[Date Prev][Date Next][Thread Prev][Thread Next][Date Index][Thread Index]

[idn] what are the IDN identifiers?



Hi, James,

  We have [STD13] defines that LDH are the DNS identifiers, 
then what are the IDN identifiers?  UCS is too big and contains 
many semantically equivalent characters for IDN.  Should we 
ask for a table of semantically equivalent character sets 
definition table from Unicode Consortium?

If we are agree on the first RFC in Dan's list,
I suggest to ask Unicode group to provide a table of
"Semantically equivalent chatacters of UCS", where
we can define which characters are used for 
1) label separators, ie puncturations and formating marks
2) structured data indicators, ie. $/%/& ...
3) unstructured data identifiers, ie. alphabet, CJKs, 
 sound marks...
"IDN identifiers" should be subset of such a table,
to determine IDN nomalization protocol in the RFC.

"Semantically equivalent chatacters of UCS" means
characters are equivalent to be used as an IDN identifier 
when they are 
1)case insensitive, 
2)size or width insensitive,
3)font insensitive (include majority of TC/SC)
4)language insensitive (include CJK), 
5)combination insensitive(regardless NFC or KNFC). 

  Case, size, font insensitive is easy to understand,
and have been addressed.  TC/SC shall be under font 
category, which is not addressed in Unicode.  But 
language and combination insensitive are the ones I'd 
like to explain.

  Language insensitive: ie. circled numbers, circled
Han numerals, Dingbats, subset of CJKs.  But other
subset of CJK will be different semantically for each 
languages, then we have to have separated tables to 
work with for each or them. 

Case study 1): 
Kanji <business> has three forms, 
  <business1> <business1'> and <business2>, 
which are the same with Chinese 
 <business1> <business1'> and <business2>. 

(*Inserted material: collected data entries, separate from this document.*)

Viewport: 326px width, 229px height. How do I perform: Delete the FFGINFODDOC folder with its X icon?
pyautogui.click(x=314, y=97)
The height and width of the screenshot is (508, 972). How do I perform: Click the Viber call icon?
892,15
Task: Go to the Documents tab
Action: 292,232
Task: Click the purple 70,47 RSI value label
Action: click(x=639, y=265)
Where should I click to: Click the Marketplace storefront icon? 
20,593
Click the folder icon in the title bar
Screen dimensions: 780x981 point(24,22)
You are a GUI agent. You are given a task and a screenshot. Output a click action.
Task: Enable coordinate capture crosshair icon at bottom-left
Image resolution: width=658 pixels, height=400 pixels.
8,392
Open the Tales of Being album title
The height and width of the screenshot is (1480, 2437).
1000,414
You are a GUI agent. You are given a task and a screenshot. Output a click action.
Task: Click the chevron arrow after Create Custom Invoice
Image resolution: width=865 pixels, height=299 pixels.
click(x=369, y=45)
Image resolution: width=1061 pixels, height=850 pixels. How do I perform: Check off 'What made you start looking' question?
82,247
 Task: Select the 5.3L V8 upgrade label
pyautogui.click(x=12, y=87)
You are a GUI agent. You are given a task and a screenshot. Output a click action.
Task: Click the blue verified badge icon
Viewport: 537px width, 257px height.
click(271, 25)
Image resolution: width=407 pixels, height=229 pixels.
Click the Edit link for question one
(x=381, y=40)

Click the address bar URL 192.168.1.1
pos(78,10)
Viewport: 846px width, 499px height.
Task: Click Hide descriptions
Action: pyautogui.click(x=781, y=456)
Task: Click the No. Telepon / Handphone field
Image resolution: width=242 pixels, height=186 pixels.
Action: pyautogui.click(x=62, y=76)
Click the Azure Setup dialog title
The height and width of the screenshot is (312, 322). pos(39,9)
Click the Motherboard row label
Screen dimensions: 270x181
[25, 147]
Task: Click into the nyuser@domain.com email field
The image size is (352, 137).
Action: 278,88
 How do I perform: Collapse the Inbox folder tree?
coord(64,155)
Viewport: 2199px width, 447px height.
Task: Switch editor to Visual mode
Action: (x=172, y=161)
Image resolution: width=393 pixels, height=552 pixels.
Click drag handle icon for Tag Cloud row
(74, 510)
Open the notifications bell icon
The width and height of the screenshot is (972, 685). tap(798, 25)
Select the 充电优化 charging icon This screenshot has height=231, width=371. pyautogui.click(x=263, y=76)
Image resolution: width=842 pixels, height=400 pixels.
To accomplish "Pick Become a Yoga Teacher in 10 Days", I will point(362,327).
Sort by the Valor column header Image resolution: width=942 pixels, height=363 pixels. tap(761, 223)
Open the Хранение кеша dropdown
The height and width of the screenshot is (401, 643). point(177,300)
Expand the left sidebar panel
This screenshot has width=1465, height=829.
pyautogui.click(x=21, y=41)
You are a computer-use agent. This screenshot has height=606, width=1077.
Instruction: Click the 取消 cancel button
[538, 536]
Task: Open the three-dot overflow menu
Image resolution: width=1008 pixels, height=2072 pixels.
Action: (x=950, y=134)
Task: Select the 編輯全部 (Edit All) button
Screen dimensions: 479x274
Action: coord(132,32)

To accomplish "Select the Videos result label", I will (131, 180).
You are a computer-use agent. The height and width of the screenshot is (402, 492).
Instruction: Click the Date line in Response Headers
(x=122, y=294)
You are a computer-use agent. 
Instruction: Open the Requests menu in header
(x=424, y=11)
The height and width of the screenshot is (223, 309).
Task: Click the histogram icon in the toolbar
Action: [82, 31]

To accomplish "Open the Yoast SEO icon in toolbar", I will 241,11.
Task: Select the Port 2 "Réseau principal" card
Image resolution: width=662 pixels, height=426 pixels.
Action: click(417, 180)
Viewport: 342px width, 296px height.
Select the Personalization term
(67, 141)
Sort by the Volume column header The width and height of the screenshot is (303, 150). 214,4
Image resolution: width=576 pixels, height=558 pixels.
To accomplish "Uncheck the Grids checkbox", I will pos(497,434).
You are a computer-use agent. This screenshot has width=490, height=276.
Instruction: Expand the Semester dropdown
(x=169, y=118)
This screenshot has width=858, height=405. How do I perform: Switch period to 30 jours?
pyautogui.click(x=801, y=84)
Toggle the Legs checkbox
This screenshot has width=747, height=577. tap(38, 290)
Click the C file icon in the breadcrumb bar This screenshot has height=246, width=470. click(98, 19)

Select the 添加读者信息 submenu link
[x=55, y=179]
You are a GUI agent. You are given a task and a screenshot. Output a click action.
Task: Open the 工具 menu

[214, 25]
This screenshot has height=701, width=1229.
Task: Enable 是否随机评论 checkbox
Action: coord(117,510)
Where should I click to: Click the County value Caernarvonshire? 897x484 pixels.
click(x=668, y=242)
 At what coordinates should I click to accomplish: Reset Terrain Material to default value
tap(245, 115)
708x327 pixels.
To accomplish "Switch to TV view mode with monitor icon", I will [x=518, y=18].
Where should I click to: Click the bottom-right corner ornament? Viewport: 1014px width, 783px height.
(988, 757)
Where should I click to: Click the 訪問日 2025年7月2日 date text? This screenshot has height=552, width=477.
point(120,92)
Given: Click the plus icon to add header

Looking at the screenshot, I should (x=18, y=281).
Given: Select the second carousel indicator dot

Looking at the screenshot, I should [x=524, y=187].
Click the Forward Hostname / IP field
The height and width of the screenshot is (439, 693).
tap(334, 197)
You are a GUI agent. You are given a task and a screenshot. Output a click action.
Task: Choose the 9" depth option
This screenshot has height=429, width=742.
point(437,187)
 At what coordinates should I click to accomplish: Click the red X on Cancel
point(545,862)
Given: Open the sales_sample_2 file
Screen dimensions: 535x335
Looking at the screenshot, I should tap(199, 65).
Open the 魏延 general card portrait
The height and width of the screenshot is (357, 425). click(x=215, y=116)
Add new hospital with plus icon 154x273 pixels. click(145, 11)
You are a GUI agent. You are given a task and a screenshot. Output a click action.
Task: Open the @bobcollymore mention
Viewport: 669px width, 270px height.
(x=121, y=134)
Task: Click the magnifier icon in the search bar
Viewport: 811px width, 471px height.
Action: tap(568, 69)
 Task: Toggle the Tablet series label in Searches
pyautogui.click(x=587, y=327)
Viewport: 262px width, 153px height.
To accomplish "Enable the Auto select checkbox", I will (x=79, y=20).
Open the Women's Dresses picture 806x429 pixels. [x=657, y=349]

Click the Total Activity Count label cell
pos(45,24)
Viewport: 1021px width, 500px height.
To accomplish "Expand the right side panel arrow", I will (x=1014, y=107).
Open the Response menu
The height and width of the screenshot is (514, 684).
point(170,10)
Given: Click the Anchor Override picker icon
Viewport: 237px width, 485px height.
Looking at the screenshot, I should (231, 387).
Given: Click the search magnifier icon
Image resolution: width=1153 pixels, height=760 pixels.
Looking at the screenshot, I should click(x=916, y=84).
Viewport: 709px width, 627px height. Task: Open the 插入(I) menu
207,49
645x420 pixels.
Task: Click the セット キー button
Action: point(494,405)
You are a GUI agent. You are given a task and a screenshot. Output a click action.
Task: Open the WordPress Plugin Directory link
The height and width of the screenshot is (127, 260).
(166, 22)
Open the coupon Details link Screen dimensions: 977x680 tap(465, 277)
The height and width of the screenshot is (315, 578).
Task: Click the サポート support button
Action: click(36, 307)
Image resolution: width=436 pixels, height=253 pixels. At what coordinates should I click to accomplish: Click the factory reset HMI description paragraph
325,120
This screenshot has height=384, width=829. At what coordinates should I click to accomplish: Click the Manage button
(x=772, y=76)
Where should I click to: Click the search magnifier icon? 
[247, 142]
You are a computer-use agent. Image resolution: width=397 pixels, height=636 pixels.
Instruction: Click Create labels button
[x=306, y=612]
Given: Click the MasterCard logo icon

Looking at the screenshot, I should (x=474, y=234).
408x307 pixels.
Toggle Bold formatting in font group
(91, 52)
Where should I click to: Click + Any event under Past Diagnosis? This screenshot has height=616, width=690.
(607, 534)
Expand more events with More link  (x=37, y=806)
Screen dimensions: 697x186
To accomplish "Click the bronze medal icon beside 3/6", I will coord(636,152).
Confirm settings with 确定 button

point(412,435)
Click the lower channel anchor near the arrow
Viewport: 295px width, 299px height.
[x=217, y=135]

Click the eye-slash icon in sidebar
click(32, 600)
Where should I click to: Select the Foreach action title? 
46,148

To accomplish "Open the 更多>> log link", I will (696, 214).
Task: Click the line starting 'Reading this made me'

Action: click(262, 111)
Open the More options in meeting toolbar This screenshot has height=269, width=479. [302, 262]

 Chinese use <business2> as IDN id, for all three.
Japanese agrees on put <business1><business1'> in, and 
want to have <business2> as a different semantic 
set, since they are different semanticly in their
accounting data base.  

The issue is which class Kanji<bussiness2> should
be.  The current [TSconv] takes it out of the table, so it is
undecided.   I think we are designing future IDN, we 
assume all IDN has to be loaded somehow.   If Japanese
agree on the semantic equivalence on the symbol to be 
used in IDN, then we can ask  if  the current <business2> 
handled by existing JIS local system can stay local without 
 leaking into new IDN, and let <business2> be in 
the semantically equivalent set for globle communication. 
 Unicode group has to make such a choice for IETF.

Case 2) :
If there is <business3> in Kanji, but not
in Chinese, then <business3> is a set by itself. 

Case study 3):
  Armenian samll n should be in with Latin n or not 
is depending on the users' decision, that is we 
take Unicode group advice on this, since they are the 
language usage experts to make such a decision.  If 
the Armenian samll n is in with Latin, then we have 
another case similar with CJK unification case 1).
If they are not in with Latin, then we have another 
case of Bengali and the alikes.
  
Combination insensitive: <i><acute on top>,<i><acute>
<acute on top><i> shall be the same, all in Set
<i+acute on top>.  This is the base for normalizing 
from either a table (TC/SC like) or by a procedure 
(NFC or KNFC like).

So the format is something like:
<i>:           <I>,<tilt i>,<fat i>,<Greek i>,<Greek I>,...
<i with acute>:<I with acute>,<i><acute>,<i><acute on top>,<I><acute>...
 
For reasonable request, I suggest we limit our scope
to UCS Plain 0 characters. And we will end up with a 
nicely display on the Web for us to read and for the 
public to judge, instead of ieft draft with all the 
U+E456.. which is meant for forting data and spotting
checks.

Regards,

Liana